* _Aim of the task_
From the first record below to the last, retype each one exactly.

* _Information shown_

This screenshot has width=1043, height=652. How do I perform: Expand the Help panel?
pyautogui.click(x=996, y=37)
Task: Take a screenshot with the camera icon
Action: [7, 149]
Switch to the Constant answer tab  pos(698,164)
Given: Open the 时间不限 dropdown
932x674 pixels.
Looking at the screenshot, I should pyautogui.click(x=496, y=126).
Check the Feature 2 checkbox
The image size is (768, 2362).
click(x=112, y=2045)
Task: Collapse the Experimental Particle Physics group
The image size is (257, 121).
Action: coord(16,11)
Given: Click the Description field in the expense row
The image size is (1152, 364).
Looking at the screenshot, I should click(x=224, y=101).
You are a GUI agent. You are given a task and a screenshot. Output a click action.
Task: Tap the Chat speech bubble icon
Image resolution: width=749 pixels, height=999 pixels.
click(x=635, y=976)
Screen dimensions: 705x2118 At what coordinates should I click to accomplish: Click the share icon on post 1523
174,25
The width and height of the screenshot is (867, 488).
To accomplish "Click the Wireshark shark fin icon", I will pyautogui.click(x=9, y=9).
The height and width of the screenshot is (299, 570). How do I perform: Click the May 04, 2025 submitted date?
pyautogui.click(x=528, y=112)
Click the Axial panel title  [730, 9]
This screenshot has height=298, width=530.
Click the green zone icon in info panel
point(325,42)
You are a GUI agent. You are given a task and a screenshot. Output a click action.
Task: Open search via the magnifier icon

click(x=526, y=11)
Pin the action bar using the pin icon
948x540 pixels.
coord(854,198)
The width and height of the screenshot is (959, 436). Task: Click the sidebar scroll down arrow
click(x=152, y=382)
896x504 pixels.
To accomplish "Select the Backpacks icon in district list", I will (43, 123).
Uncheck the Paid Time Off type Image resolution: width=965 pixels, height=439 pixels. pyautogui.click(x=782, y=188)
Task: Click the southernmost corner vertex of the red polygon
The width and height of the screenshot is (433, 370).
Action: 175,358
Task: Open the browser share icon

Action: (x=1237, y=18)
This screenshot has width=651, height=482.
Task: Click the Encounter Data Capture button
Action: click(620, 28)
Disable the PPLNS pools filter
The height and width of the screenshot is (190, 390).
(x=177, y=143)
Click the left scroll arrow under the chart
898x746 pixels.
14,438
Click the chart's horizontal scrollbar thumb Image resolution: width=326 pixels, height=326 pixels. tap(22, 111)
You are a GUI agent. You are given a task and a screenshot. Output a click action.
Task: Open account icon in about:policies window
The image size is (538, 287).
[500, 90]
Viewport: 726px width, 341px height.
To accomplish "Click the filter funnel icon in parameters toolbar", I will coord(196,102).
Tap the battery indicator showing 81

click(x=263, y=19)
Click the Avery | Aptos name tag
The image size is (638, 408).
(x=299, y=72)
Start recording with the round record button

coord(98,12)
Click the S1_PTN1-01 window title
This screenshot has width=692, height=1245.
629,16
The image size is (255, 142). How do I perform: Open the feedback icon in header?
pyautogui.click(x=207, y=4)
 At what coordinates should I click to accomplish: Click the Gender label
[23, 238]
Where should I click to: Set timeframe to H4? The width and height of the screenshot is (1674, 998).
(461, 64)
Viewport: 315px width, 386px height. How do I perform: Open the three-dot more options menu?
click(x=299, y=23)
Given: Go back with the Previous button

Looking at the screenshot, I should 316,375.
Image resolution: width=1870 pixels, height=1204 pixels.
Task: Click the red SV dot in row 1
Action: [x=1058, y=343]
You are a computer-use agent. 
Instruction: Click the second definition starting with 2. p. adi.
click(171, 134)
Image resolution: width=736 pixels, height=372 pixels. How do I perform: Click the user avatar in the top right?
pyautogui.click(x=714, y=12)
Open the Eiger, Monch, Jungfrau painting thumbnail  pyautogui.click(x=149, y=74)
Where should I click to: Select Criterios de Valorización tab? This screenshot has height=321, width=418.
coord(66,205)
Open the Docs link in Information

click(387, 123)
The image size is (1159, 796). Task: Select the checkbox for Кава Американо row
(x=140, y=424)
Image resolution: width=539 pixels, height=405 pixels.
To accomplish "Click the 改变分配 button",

* _Your solution_
This screenshot has width=1043, height=652. How do I perform: Expand the Help panel?
pyautogui.click(x=996, y=37)
Task: Take a screenshot with the camera icon
Action: [7, 149]
Switch to the Constant answer tab  pos(698,164)
Given: Open the 时间不限 dropdown
932x674 pixels.
Looking at the screenshot, I should pyautogui.click(x=496, y=126).
Check the Feature 2 checkbox
The image size is (768, 2362).
click(x=112, y=2045)
Task: Collapse the Experimental Particle Physics group
The image size is (257, 121).
Action: coord(16,11)
Given: Click the Description field in the expense row
The image size is (1152, 364).
Looking at the screenshot, I should click(x=224, y=101).
You are a GUI agent. You are given a task and a screenshot. Output a click action.
Task: Tap the Chat speech bubble icon
Image resolution: width=749 pixels, height=999 pixels.
click(x=635, y=976)
Screen dimensions: 705x2118 At what coordinates should I click to accomplish: Click the share icon on post 1523
174,25
The width and height of the screenshot is (867, 488).
To accomplish "Click the Wireshark shark fin icon", I will pyautogui.click(x=9, y=9).
The height and width of the screenshot is (299, 570). How do I perform: Click the May 04, 2025 submitted date?
pyautogui.click(x=528, y=112)
Click the Axial panel title  [730, 9]
This screenshot has height=298, width=530.
Click the green zone icon in info panel
point(325,42)
You are a GUI agent. You are given a task and a screenshot. Output a click action.
Task: Open search via the magnifier icon

click(x=526, y=11)
Pin the action bar using the pin icon
948x540 pixels.
coord(854,198)
The width and height of the screenshot is (959, 436). Task: Click the sidebar scroll down arrow
click(x=152, y=382)
896x504 pixels.
To accomplish "Select the Backpacks icon in district list", I will (43, 123).
Uncheck the Paid Time Off type Image resolution: width=965 pixels, height=439 pixels. pyautogui.click(x=782, y=188)
Task: Click the southernmost corner vertex of the red polygon
The width and height of the screenshot is (433, 370).
Action: 175,358
Task: Open the browser share icon

Action: (x=1237, y=18)
This screenshot has width=651, height=482.
Task: Click the Encounter Data Capture button
Action: click(620, 28)
Disable the PPLNS pools filter
The height and width of the screenshot is (190, 390).
(x=177, y=143)
Click the left scroll arrow under the chart
898x746 pixels.
14,438
Click the chart's horizontal scrollbar thumb Image resolution: width=326 pixels, height=326 pixels. tap(22, 111)
You are a GUI agent. You are given a task and a screenshot. Output a click action.
Task: Open account icon in about:policies window
The image size is (538, 287).
[500, 90]
Viewport: 726px width, 341px height.
To accomplish "Click the filter funnel icon in parameters toolbar", I will coord(196,102).
Tap the battery indicator showing 81

click(x=263, y=19)
Click the Avery | Aptos name tag
The image size is (638, 408).
(x=299, y=72)
Start recording with the round record button

coord(98,12)
Click the S1_PTN1-01 window title
This screenshot has width=692, height=1245.
629,16
The image size is (255, 142). How do I perform: Open the feedback icon in header?
pyautogui.click(x=207, y=4)
 At what coordinates should I click to accomplish: Click the Gender label
[23, 238]
Where should I click to: Set timeframe to H4? The width and height of the screenshot is (1674, 998).
(461, 64)
Viewport: 315px width, 386px height. How do I perform: Open the three-dot more options menu?
click(x=299, y=23)
Given: Go back with the Previous button

Looking at the screenshot, I should 316,375.
Image resolution: width=1870 pixels, height=1204 pixels.
Task: Click the red SV dot in row 1
Action: [x=1058, y=343]
You are a computer-use agent. 
Instruction: Click the second definition starting with 2. p. adi.
click(171, 134)
Image resolution: width=736 pixels, height=372 pixels. How do I perform: Click the user avatar in the top right?
pyautogui.click(x=714, y=12)
Open the Eiger, Monch, Jungfrau painting thumbnail  pyautogui.click(x=149, y=74)
Where should I click to: Select Criterios de Valorización tab? This screenshot has height=321, width=418.
coord(66,205)
Open the Docs link in Information

click(387, 123)
The image size is (1159, 796). Task: Select the checkbox for Кава Американо row
(x=140, y=424)
Image resolution: width=539 pixels, height=405 pixels.
To accomplish "Click the 改变分配 button",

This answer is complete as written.